Bolajoko Olubukunola Olusanya | |
Nationality: | Nigerian |
Fields: | Paediatrics Social entrepreneurship |
Thesis Title: | Infant hearing screening models for the early detection of permanent childhood hearing loss in Nigeria |
Thesis Url: | https://discovery.ucl.ac.uk/id/eprint/1445237 |
Thesis Year: | 2008 |
Doctoral Advisors: | )--> |
Awards: | Aram Glorig Award |
Bolajoko Olubukunola Olusanya is a Nigerian paediatrician and social entrepreneur. She is a specialist in audiological medicine.

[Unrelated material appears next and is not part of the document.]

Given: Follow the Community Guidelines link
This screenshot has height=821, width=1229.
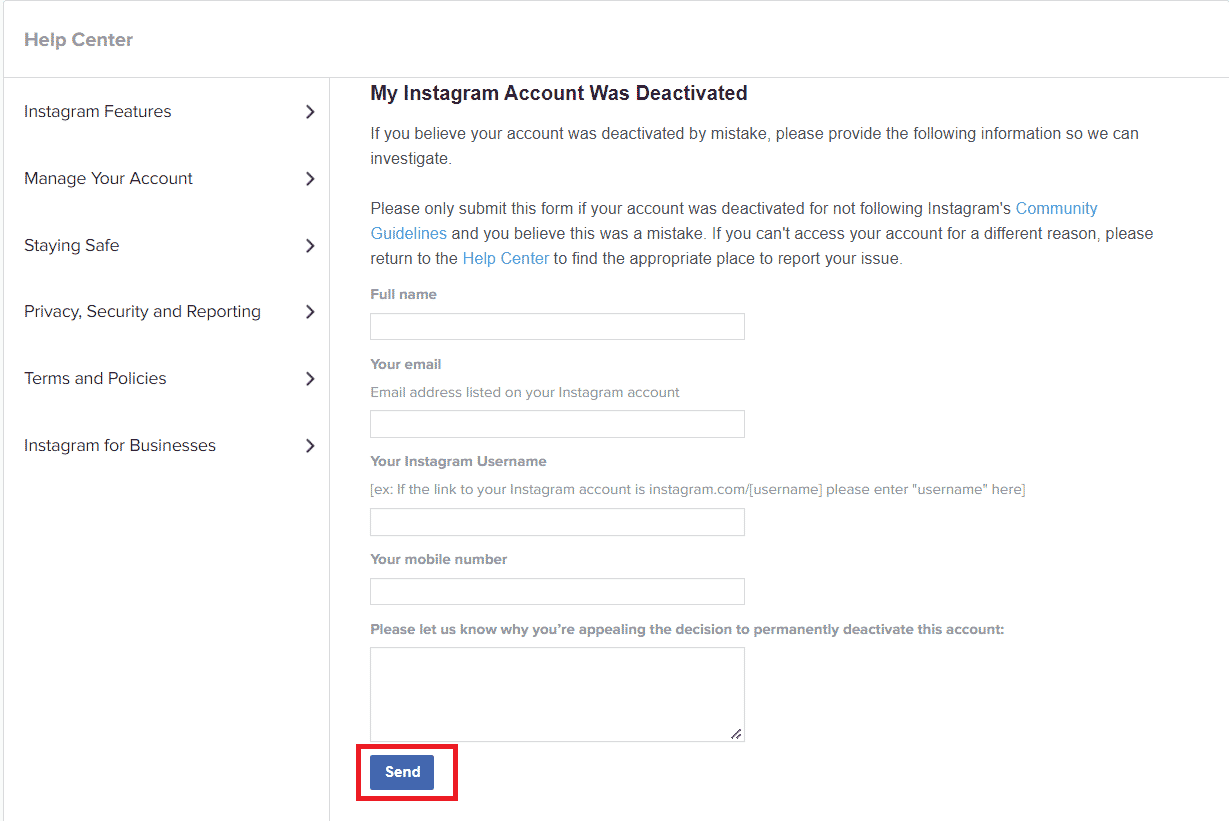Looking at the screenshot, I should click(734, 221).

Olusanya has congenital mid-frequency hearing loss, but was not diagnosed until she was 33. She studied medicine at the University of Ibadan, graduating in 1982. She then trained as a paediatrician at the UCL Great Ormond Street Institute of Child Health and the Donald Winnicott Centre, both in London. After she completed her training in Nigeria, she faced a choice between either following a purely academic career or becoming a social entrepreneur, deciding to take the latter path.[1]
Olusanya launched Hearing International Nigeria (HING) in 1999. She later formed the Nigerian Dyslexia Association and then combined it with HING into the Centre for Healthy Start Initiative in 2011. Between 2003 and 2007, she went back to University College London to work on a PhD in paediatrics and audiological medicine. Her PhD, awarded in 2008, was entitled "Infant hearing screening models for the early detection of permanent childhood hearing loss in Nigeria".[2] As of 2020, Olusanya had published over 200 articles in academic journals.[3] In 2019, she joined the Lancet Commission for Global Hearing Loss, a World Health Organization (WHO) initiative to treat deafness globally.[4] According to Olusanya, the main causes of hearing loss in Nigeria were electricity generators, prescription antibiotics and the continual presence of noise.[5]
Olusanya is a director of Global Research on Developmental Disabilities Collaborators (GRDDC), a group of paediatric experts funded by the Bill and Melinda Gates Foundation and the Institute for Health Metrics and Evaluation. In 2018, it published research in The Lancet demonstrating that in Nigeria there were 2.5 million children with developmental disabilities in 2016, as opposed to 1.5 million in 1990. Developmental disabilities are defined as health conditions which affect children long-term, such as autism spectrum disorder, attention deficit hyperactivity disorder, cerebral palsy, Down syndrome and hearing loss.[6]
Olusanya was awarded the Aram Glorig Award by the International Society of Audiology in 2018.